Remember to call sampling under __main__ block

if __name__ == '__main__':
    code here

see https://pystan.readthedocs.io/en/latest/windows.html

So multithreading is for running iterations in different CPU’s right? Do you have any suggestions for running multithreading on Windows? Or is it not possible at all? As an alternative, is multithreading in stan in R possible on Windows?

Multiprocessing runs chains on individual cpu.

Multithreading parallelizes specific calculations to multiple cpu.

If you really want to do it on Windows there is a experimental (not official) tutorial that I made. It uses MSVC 2017 + clang to circumvent the thread_local bug on MinGW-w64/winpthreads.

See Multithreading on Windows with PyStan 2.18+

1 Like

Hi. I am wondering if it is possible to hand write a C++ code for multithreading in the pystan model=’’’ part of the code instead of trying the experimental way to be able to use multithreading in the module? When my code includes a lot of data, it takes ~30 minutes to run on Windows with only 10,000 iterations so I would like to try the best way to decrease the time. Thanks!
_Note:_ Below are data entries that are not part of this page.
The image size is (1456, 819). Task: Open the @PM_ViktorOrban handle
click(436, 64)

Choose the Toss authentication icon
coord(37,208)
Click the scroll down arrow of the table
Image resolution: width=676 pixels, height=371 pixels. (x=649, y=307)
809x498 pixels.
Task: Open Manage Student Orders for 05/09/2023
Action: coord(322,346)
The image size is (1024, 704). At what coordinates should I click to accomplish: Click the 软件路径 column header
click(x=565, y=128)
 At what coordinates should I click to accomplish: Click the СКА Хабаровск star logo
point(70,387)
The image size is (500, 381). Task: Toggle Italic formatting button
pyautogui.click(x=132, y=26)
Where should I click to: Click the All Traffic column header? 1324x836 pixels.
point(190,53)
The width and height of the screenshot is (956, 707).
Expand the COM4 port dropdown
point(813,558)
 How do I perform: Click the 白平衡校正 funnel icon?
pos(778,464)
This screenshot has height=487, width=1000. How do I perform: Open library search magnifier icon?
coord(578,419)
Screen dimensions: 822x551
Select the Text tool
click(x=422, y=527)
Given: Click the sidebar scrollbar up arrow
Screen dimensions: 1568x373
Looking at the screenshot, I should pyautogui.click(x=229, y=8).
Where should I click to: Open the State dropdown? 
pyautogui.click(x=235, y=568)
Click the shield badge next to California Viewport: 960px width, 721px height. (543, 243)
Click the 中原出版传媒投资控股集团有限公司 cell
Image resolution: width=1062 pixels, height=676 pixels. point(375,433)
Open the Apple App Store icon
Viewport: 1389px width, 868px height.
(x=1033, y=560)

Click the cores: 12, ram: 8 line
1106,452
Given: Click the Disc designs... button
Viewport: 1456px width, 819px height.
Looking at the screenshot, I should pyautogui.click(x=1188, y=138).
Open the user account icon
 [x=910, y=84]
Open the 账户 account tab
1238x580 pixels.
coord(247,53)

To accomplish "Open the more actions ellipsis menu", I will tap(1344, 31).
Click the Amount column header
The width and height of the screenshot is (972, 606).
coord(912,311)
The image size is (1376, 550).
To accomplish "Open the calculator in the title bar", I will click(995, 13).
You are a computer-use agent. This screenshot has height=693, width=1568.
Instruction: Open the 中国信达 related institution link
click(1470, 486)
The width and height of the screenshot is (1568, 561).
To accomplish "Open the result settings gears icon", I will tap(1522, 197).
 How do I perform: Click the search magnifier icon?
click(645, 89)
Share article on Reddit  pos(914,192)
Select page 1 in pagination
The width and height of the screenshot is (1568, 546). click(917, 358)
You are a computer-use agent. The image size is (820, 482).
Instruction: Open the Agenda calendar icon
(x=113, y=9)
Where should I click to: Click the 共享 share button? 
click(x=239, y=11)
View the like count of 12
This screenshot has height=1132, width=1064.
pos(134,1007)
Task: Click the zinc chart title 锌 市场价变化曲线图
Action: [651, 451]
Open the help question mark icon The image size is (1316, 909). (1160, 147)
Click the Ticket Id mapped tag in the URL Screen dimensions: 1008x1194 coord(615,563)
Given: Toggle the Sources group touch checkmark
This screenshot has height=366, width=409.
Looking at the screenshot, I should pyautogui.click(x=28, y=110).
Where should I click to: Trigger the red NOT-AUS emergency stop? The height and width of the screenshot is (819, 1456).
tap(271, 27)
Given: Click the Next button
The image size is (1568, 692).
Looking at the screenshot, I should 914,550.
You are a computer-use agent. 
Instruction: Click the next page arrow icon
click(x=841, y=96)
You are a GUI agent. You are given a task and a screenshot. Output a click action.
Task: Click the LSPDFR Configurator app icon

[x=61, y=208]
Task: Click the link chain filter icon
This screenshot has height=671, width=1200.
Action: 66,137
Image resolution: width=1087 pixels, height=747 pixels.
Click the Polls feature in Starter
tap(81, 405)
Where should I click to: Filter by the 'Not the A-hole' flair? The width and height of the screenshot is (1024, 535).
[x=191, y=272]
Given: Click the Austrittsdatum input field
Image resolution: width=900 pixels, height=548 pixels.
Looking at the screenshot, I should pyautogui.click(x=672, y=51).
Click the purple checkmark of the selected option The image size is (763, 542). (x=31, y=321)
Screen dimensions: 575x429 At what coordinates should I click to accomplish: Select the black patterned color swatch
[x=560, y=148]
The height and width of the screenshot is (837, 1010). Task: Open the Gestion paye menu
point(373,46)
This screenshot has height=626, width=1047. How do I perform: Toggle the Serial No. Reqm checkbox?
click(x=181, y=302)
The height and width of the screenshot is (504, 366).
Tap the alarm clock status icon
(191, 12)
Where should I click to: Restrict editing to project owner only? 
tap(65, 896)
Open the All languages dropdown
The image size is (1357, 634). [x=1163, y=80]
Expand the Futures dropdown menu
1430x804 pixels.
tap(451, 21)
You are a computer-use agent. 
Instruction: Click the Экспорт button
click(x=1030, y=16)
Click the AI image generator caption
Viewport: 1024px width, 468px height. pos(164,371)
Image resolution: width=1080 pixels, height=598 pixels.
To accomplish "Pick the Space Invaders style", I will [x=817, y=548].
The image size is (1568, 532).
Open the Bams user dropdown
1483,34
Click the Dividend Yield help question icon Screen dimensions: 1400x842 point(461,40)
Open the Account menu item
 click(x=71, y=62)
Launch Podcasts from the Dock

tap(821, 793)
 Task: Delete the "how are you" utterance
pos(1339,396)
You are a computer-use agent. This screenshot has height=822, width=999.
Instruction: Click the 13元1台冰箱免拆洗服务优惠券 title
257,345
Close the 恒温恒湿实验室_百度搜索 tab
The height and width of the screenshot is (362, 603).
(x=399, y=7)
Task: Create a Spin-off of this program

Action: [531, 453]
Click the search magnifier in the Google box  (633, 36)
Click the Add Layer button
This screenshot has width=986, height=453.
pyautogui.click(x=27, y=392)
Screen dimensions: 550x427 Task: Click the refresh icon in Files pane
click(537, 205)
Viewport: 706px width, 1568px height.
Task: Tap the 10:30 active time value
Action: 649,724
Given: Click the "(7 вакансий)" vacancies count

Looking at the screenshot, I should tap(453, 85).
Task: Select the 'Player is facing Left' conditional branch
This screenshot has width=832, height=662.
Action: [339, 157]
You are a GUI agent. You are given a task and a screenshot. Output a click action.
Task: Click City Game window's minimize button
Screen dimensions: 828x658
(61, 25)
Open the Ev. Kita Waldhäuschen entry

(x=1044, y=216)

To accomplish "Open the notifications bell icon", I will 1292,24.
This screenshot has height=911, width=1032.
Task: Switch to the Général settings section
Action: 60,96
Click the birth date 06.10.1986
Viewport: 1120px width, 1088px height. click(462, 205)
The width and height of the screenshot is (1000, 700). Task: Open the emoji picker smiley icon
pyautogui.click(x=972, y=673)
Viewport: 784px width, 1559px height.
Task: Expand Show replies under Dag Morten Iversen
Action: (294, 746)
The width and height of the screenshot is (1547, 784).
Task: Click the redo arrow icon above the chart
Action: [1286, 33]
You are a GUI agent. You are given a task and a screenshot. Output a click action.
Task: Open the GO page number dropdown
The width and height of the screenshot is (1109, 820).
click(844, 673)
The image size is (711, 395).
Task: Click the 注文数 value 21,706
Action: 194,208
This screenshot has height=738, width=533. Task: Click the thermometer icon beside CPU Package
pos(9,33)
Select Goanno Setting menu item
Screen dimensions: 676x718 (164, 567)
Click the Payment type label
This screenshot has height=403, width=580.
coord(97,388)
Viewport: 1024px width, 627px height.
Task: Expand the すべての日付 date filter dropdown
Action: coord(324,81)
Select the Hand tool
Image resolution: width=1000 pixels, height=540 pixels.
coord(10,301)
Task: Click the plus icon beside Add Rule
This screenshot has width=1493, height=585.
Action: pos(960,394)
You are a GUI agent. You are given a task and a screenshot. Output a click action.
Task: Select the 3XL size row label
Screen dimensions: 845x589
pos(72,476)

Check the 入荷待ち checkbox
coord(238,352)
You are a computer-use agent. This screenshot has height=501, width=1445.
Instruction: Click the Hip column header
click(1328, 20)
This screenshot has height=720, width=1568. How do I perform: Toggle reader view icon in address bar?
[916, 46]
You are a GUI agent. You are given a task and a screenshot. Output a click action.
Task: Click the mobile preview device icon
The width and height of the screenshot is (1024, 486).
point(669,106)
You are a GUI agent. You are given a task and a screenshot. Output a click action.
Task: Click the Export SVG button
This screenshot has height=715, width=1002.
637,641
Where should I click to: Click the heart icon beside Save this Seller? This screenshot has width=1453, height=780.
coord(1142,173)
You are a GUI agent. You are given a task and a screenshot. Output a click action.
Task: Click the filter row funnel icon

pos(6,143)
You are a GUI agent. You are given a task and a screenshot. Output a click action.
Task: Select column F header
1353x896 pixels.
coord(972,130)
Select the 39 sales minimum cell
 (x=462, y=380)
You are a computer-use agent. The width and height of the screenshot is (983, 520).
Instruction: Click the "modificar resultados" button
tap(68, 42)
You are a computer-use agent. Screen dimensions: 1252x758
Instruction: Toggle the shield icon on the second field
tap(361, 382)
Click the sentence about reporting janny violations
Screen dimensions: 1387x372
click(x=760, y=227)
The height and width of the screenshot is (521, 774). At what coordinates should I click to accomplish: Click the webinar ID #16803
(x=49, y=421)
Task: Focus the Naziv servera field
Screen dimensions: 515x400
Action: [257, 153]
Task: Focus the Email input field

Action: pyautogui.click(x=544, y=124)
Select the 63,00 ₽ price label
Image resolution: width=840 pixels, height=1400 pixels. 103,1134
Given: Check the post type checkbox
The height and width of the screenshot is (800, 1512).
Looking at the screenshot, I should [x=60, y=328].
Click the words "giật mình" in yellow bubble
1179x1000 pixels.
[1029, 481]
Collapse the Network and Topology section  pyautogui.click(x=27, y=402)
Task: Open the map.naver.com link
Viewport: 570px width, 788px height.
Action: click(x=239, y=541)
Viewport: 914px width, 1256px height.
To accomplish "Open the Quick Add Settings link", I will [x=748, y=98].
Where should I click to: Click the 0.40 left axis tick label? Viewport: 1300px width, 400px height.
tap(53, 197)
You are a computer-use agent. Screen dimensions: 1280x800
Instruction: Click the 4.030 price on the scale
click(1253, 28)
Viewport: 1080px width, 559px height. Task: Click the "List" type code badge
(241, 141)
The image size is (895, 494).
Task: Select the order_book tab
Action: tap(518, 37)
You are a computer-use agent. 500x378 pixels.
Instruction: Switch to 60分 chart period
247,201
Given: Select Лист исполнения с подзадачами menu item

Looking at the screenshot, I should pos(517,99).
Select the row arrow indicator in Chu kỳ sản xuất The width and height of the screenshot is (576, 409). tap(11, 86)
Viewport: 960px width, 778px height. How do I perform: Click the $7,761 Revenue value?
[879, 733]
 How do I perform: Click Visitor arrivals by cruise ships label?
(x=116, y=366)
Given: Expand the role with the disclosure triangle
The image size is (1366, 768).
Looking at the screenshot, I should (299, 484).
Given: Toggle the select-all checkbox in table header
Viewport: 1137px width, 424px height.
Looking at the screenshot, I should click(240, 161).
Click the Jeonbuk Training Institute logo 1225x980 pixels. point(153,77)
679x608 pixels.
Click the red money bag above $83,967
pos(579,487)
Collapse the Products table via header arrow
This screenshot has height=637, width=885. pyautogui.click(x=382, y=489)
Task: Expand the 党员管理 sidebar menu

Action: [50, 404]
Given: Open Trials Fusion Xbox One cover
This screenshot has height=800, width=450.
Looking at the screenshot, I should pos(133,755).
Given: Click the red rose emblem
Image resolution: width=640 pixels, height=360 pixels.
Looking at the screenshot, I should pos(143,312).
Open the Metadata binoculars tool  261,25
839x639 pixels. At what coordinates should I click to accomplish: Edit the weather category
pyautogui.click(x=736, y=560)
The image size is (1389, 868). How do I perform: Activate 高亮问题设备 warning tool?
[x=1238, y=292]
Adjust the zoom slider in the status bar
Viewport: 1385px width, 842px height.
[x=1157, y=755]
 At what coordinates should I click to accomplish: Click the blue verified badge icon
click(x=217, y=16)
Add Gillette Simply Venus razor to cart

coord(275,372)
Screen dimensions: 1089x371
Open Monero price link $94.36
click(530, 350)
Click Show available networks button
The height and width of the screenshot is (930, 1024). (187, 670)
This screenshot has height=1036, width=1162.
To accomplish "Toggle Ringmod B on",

What do you mean by multithreading? Not map_rect?

Theading things are done in Stan side, so you would need to touch Stan source. For this I recommend that you clone our repo and install in place.

git clone --recursive https://github.com/stan-dev/pystan
cd pystan
pip install -e .

For threading discussion, please read other discussion going on this forum.

Ps. PyStan 3 uses threading to run chains parallel, but that is not probably the thing you are looking for.

Edit. You get cpp code with stanc and you can edit this after saving. Then you can read the modified cpp code and replace in stanc output that can then go to StanModel init.

Yes I am concerned about running iterations on different CPU, not different chains on different CPUs. So there is no way to write the multithreading for running different iterations in the model code? I would have to edit the source code?

I mean that currently map_rect is the way to go if your model can be parallelized.

Otherwise you need to handle C++ and Stan types.

There might be other ways to speed up your model (setting good priors etc).